=== Assignment ===
Output all of the entries below precisely as written.

=== Supplied information ===
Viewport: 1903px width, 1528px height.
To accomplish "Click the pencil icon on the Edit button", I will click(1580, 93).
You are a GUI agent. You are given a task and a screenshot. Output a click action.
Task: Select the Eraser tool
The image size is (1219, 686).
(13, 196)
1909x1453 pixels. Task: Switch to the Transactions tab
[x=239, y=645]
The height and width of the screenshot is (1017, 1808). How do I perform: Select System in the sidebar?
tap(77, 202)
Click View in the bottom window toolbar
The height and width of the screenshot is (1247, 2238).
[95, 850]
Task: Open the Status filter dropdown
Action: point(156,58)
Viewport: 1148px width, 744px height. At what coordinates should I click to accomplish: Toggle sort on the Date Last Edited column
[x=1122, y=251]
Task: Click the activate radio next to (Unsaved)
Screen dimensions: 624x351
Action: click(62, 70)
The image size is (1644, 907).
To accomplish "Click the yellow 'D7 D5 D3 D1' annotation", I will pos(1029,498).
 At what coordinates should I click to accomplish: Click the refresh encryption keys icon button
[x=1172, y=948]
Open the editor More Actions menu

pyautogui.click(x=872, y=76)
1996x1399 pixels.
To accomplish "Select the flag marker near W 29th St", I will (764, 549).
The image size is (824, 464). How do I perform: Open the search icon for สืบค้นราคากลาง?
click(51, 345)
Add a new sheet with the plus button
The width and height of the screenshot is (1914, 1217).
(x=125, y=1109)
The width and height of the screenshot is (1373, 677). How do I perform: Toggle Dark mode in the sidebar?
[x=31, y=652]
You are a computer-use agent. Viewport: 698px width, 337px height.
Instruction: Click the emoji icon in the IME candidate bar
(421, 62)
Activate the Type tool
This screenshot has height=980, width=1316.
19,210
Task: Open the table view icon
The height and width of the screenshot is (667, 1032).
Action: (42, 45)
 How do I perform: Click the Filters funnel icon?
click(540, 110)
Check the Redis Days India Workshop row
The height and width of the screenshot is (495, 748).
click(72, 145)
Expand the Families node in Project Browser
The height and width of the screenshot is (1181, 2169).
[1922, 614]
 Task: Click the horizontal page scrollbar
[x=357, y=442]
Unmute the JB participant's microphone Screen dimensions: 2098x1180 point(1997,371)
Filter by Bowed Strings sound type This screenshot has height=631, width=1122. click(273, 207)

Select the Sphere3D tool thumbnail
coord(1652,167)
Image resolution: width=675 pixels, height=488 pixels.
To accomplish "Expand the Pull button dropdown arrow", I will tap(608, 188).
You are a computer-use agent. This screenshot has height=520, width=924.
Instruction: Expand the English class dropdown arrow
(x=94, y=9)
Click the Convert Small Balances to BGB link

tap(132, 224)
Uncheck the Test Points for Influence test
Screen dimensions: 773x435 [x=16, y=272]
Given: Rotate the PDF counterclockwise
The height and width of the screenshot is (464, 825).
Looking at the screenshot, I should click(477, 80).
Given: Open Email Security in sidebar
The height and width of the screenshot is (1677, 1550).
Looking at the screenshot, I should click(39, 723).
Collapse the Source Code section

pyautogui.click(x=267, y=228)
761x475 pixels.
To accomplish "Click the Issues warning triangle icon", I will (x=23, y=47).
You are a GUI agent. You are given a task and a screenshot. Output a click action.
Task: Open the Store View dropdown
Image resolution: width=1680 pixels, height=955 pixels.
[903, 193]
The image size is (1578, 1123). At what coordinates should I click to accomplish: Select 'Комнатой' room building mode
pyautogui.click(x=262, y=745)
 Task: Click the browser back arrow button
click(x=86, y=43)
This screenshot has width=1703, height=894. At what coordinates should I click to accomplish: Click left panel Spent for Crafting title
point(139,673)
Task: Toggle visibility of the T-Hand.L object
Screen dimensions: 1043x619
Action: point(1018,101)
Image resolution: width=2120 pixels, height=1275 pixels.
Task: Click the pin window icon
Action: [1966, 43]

=== Solution to the exercise ===
Viewport: 1903px width, 1528px height.
To accomplish "Click the pencil icon on the Edit button", I will click(1580, 93).
You are a GUI agent. You are given a task and a screenshot. Output a click action.
Task: Select the Eraser tool
The image size is (1219, 686).
(13, 196)
1909x1453 pixels. Task: Switch to the Transactions tab
[x=239, y=645]
The height and width of the screenshot is (1017, 1808). How do I perform: Select System in the sidebar?
tap(77, 202)
Click View in the bottom window toolbar
The height and width of the screenshot is (1247, 2238).
[95, 850]
Task: Open the Status filter dropdown
Action: point(156,58)
Viewport: 1148px width, 744px height. At what coordinates should I click to accomplish: Toggle sort on the Date Last Edited column
[x=1122, y=251]
Task: Click the activate radio next to (Unsaved)
Screen dimensions: 624x351
Action: click(62, 70)
The image size is (1644, 907).
To accomplish "Click the yellow 'D7 D5 D3 D1' annotation", I will pos(1029,498).
 At what coordinates should I click to accomplish: Click the refresh encryption keys icon button
[x=1172, y=948]
Open the editor More Actions menu

pyautogui.click(x=872, y=76)
1996x1399 pixels.
To accomplish "Select the flag marker near W 29th St", I will (764, 549).
The image size is (824, 464). How do I perform: Open the search icon for สืบค้นราคากลาง?
click(51, 345)
Add a new sheet with the plus button
The width and height of the screenshot is (1914, 1217).
(x=125, y=1109)
The width and height of the screenshot is (1373, 677). How do I perform: Toggle Dark mode in the sidebar?
[x=31, y=652]
You are a computer-use agent. Viewport: 698px width, 337px height.
Instruction: Click the emoji icon in the IME candidate bar
(421, 62)
Activate the Type tool
This screenshot has height=980, width=1316.
19,210
Task: Open the table view icon
The height and width of the screenshot is (667, 1032).
Action: (42, 45)
 How do I perform: Click the Filters funnel icon?
click(540, 110)
Check the Redis Days India Workshop row
The height and width of the screenshot is (495, 748).
click(72, 145)
Expand the Families node in Project Browser
The height and width of the screenshot is (1181, 2169).
[1922, 614]
 Task: Click the horizontal page scrollbar
[x=357, y=442]
Unmute the JB participant's microphone Screen dimensions: 2098x1180 point(1997,371)
Filter by Bowed Strings sound type This screenshot has height=631, width=1122. click(273, 207)

Select the Sphere3D tool thumbnail
coord(1652,167)
Image resolution: width=675 pixels, height=488 pixels.
To accomplish "Expand the Pull button dropdown arrow", I will tap(608, 188).
You are a computer-use agent. This screenshot has height=520, width=924.
Instruction: Expand the English class dropdown arrow
(x=94, y=9)
Click the Convert Small Balances to BGB link

tap(132, 224)
Uncheck the Test Points for Influence test
Screen dimensions: 773x435 [x=16, y=272]
Given: Rotate the PDF counterclockwise
The height and width of the screenshot is (464, 825).
Looking at the screenshot, I should click(477, 80).
Given: Open Email Security in sidebar
The height and width of the screenshot is (1677, 1550).
Looking at the screenshot, I should click(39, 723).
Collapse the Source Code section

pyautogui.click(x=267, y=228)
761x475 pixels.
To accomplish "Click the Issues warning triangle icon", I will (x=23, y=47).
You are a GUI agent. You are given a task and a screenshot. Output a click action.
Task: Open the Store View dropdown
Image resolution: width=1680 pixels, height=955 pixels.
[903, 193]
The image size is (1578, 1123). At what coordinates should I click to accomplish: Select 'Комнатой' room building mode
pyautogui.click(x=262, y=745)
 Task: Click the browser back arrow button
click(x=86, y=43)
This screenshot has width=1703, height=894. At what coordinates should I click to accomplish: Click left panel Spent for Crafting title
point(139,673)
Task: Toggle visibility of the T-Hand.L object
Screen dimensions: 1043x619
Action: point(1018,101)
Image resolution: width=2120 pixels, height=1275 pixels.
Task: Click the pin window icon
Action: [1966, 43]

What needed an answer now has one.